*What is asked*.
Give back the data word for word, starting at the very beginning and ending at the line that contains "Action: [545, 52]", with that line included. Leave out the pictures.

*Given data*.

# # #

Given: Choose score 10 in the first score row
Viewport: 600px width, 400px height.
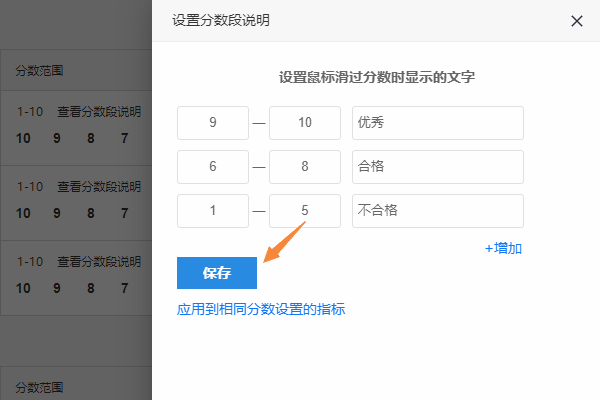Looking at the screenshot, I should (x=23, y=138).
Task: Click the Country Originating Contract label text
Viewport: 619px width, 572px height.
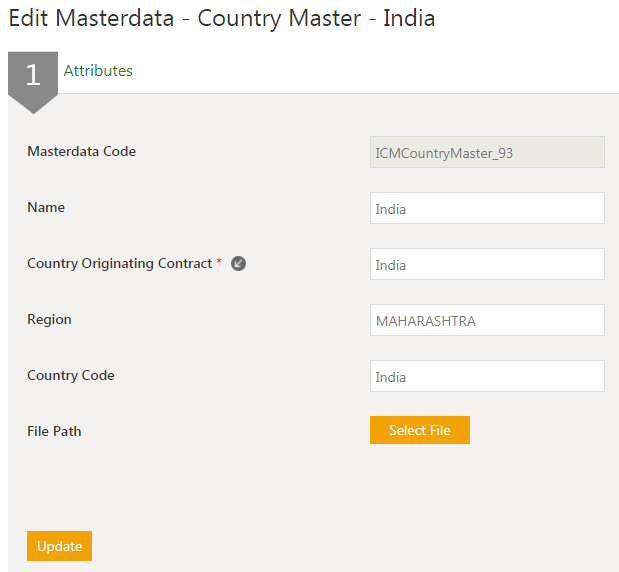Action: 119,264
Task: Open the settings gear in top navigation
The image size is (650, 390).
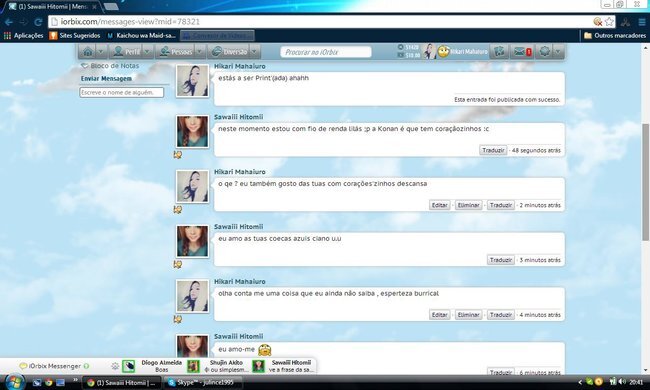Action: [545, 52]
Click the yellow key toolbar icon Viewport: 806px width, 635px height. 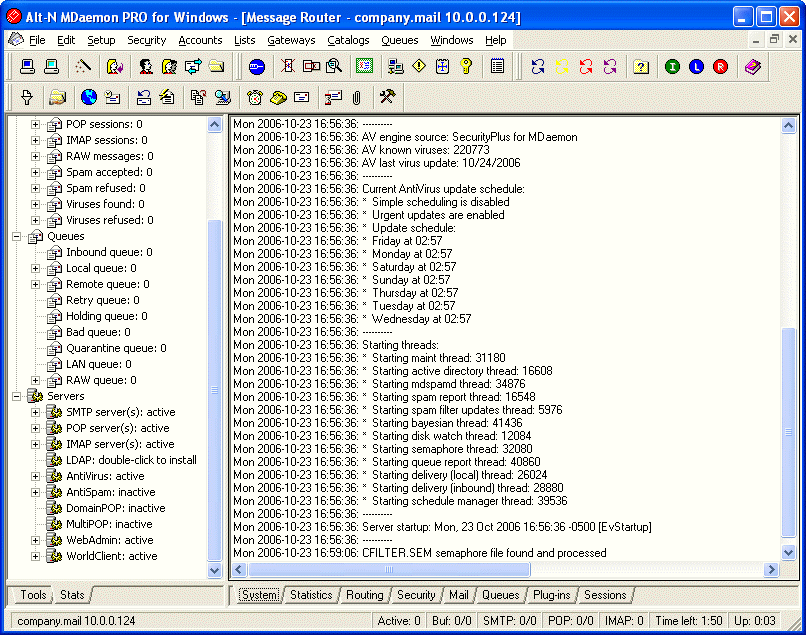click(466, 67)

# # #

*Exercise solution*.
Given: Choose score 10 in the first score row
Viewport: 600px width, 400px height.
Looking at the screenshot, I should (x=23, y=138).
Task: Click the Country Originating Contract label text
Viewport: 619px width, 572px height.
Action: 119,264
Task: Open the settings gear in top navigation
The image size is (650, 390).
Action: [545, 52]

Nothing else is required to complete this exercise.